El FSB señaló que, a pesar de los avances en regiones como Europa con la implementación de MiCA, y los esfuerzos de Estados Unidos, Japón y Singapur, aún persisten importantes vacíos regulatorios. En particular, el organismo apunta a la falta de supervisión efectiva de emisores globales de stablecoins, plataformas DeFi transfronterizas y la limitada coordinación en políticas de prevención de lavado de activos vinculadas a criptoactivos.
Según el informe, las diferencias regulatorias podrían favorecer el arbitraje entre jurisdicciones: los proyectos o emisores tienden a establecerse en países con menor carga regulatoria, debilitando la capacidad de los reguladores internacionales de garantizar estándares uniformes de transparencia, gobernanza y protección al consumidor. El FSB instó a los miembros del G20 a “adoptar marcos legales coherentes antes de que los riesgos superen la capacidad de control”.
La advertencia se produce tras un año de volatilidad pronunciada en el mercado cripto, en el que los activos digitales mostraron una correlación cada vez mayor con los mercados tradicionales. Este fenómeno, según el FSB, aumenta el potencial de contagio entre el sistema financiero descentralizado y el sistema bancario tradicional, especialmente en contextos de estrés de liquidez o fallas operativas en emisores globales de stablecoins.
En su comunicado, el organismo también enfatizó la necesidad de fortalecer la cooperación internacional en materia de supervisión, incluyendo el intercambio de información entre unidades de inteligencia financiera (UIF), la creación de marcos para auditorías técnicas de smart contracts y la integración de criterios ambientales (ESG) en la evaluación de riesgos cripto.

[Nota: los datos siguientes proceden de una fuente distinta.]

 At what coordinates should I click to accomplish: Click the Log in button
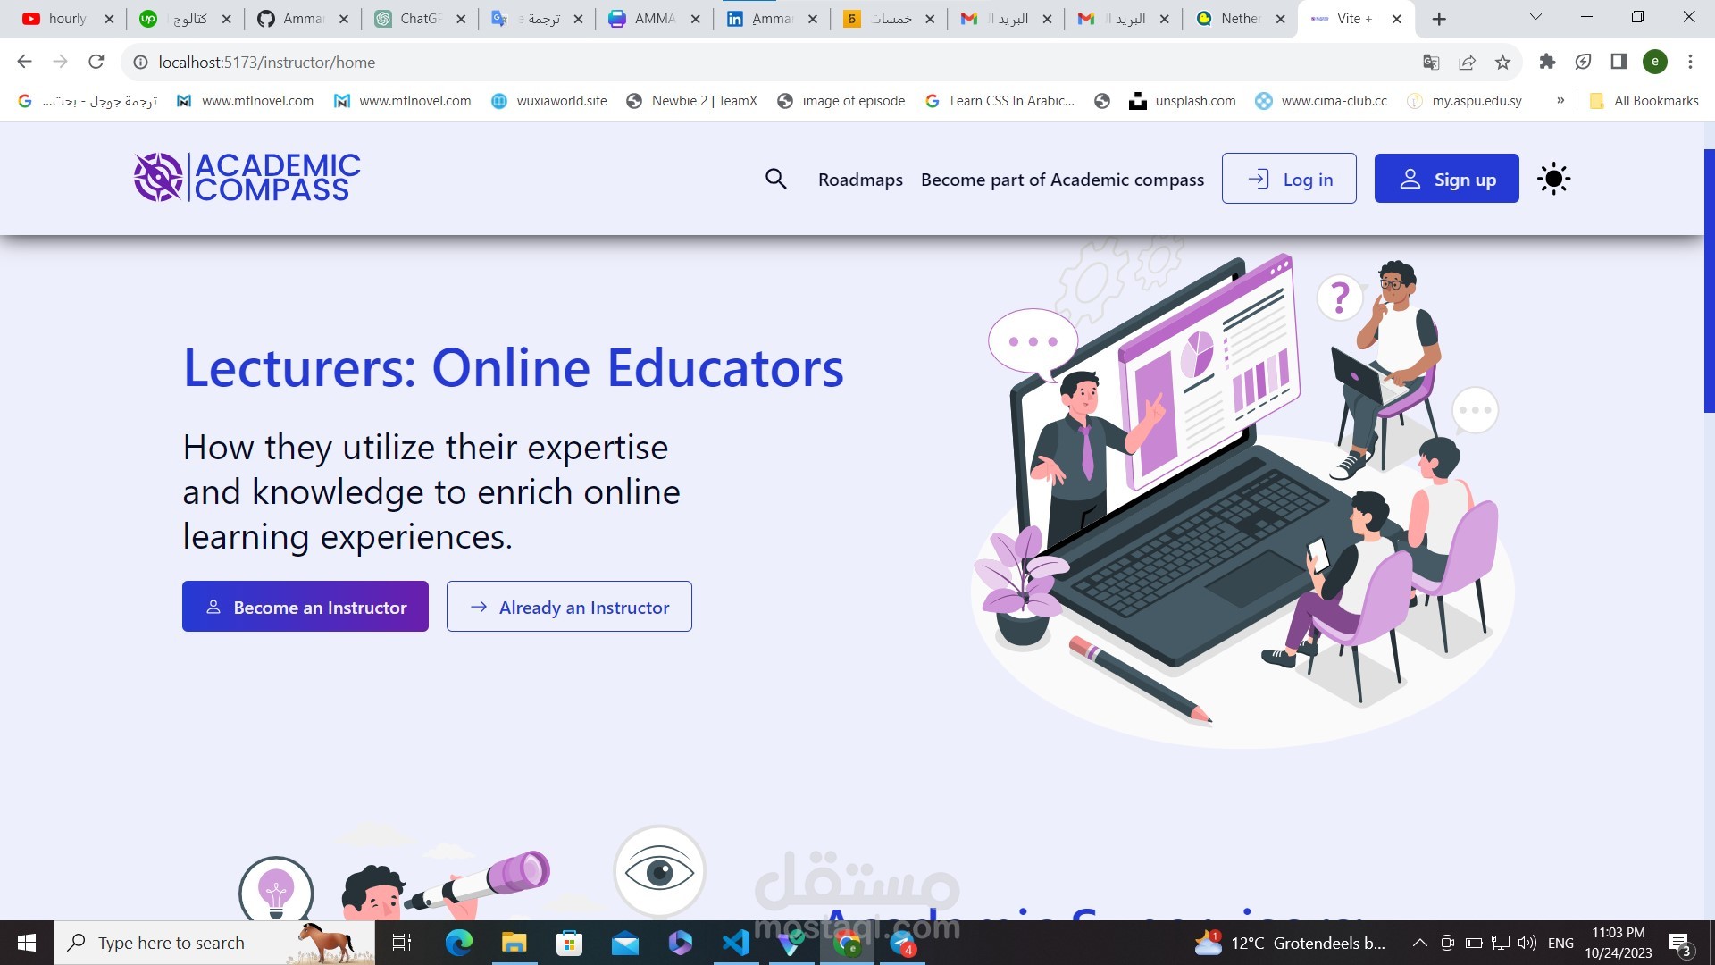[x=1288, y=179]
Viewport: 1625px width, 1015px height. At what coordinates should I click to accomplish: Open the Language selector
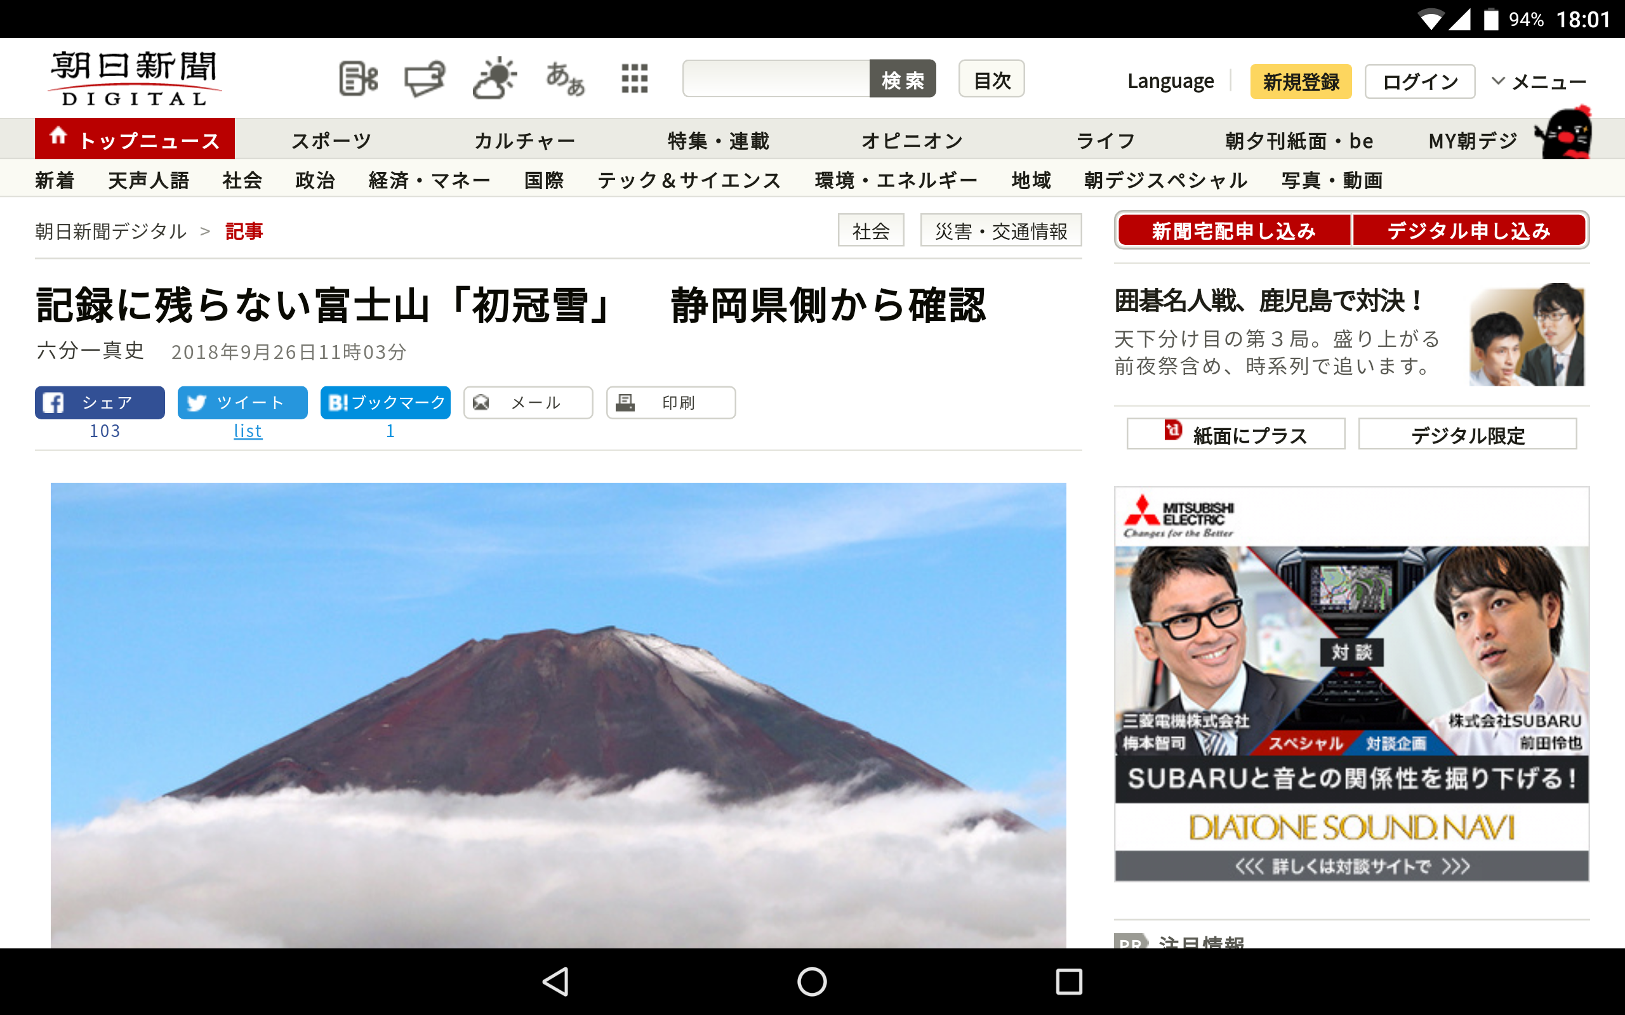pyautogui.click(x=1170, y=82)
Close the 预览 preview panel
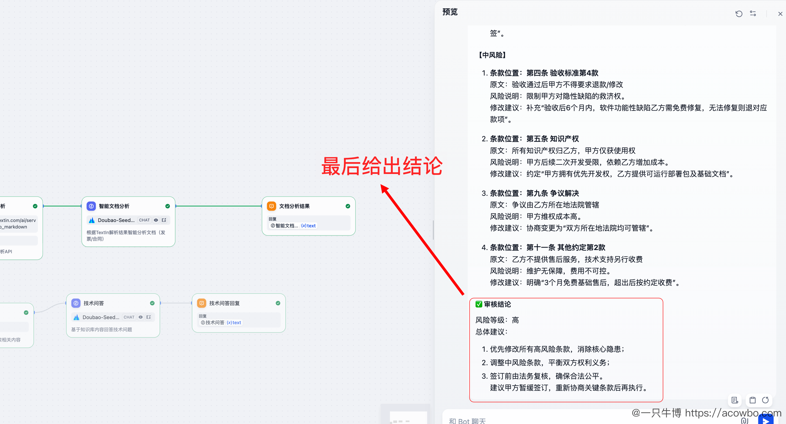786x424 pixels. tap(780, 14)
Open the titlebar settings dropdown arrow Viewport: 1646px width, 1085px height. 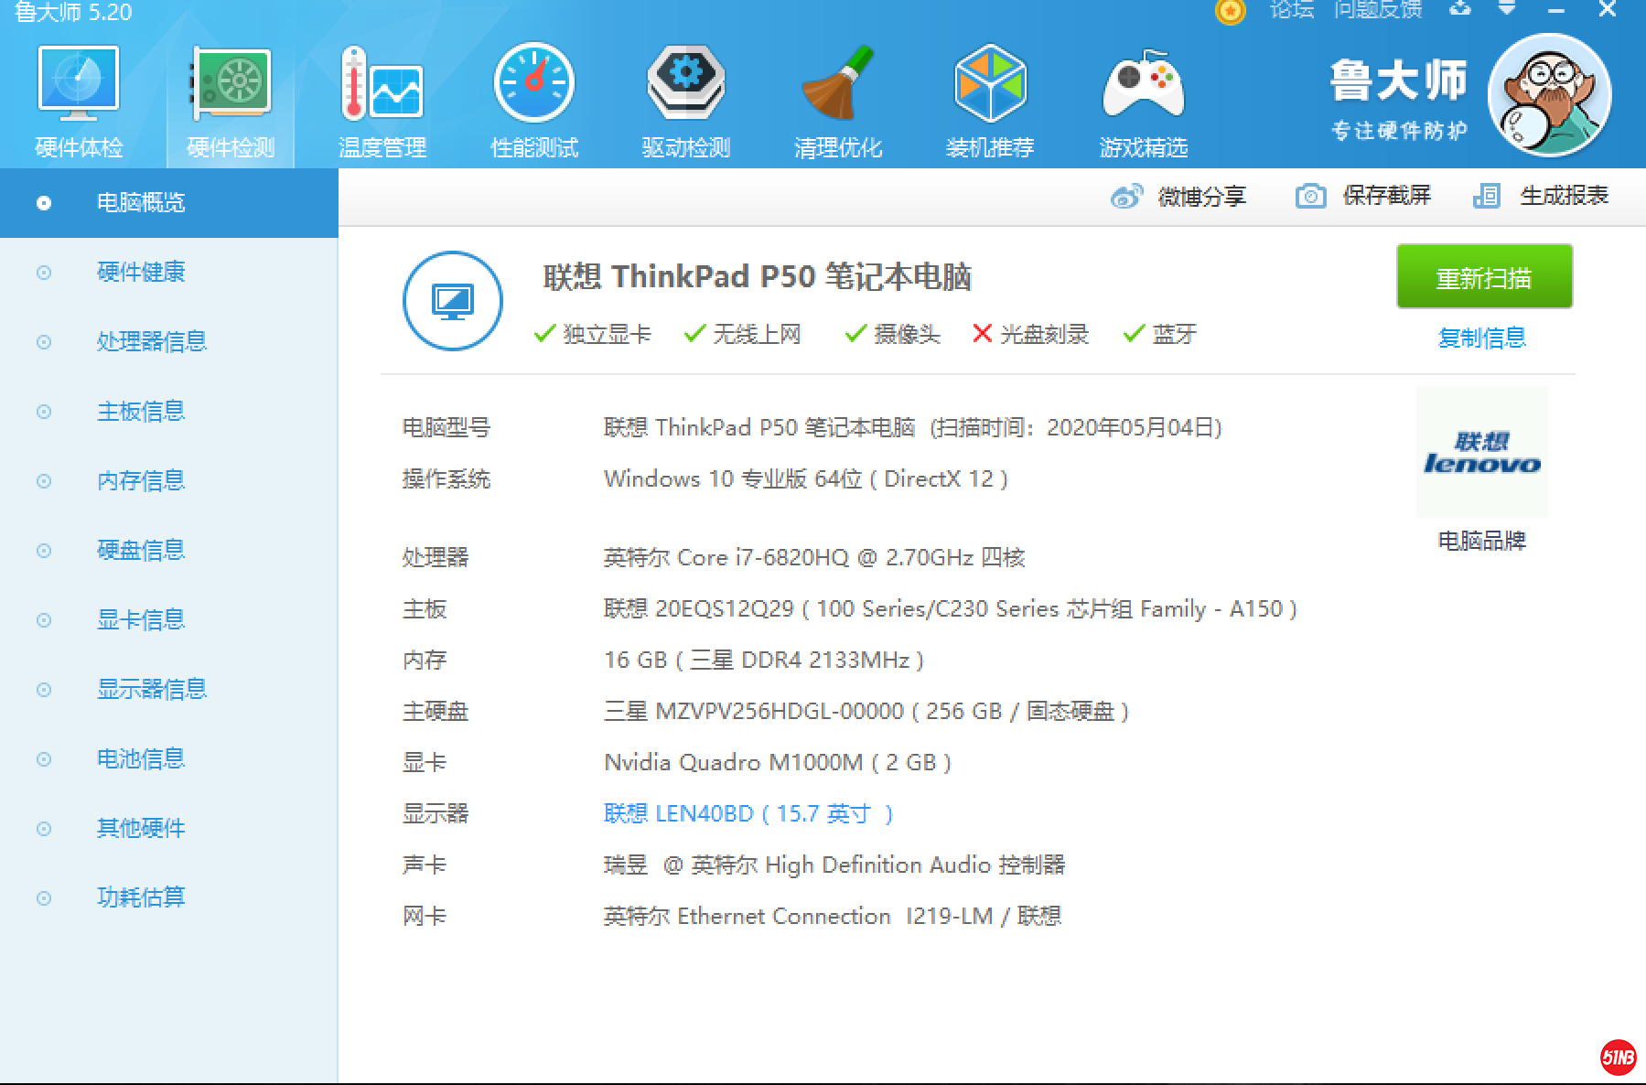tap(1505, 12)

Para los profesionales de cumplimiento y banca, el mensaje del FSB marca una línea clara: la era del vacío regulatorio llega a su fin. Las instituciones financieras deberán reforzar sus capacidades de trazabilidad digital, auditoría blockchain y verificación de contrapartes. Desde ABBI, este llamado refuerza la importancia de la capacitación especializada en compliance digital, tokenización y análisis forense para anticiparse a los nuevos estándares internacionales.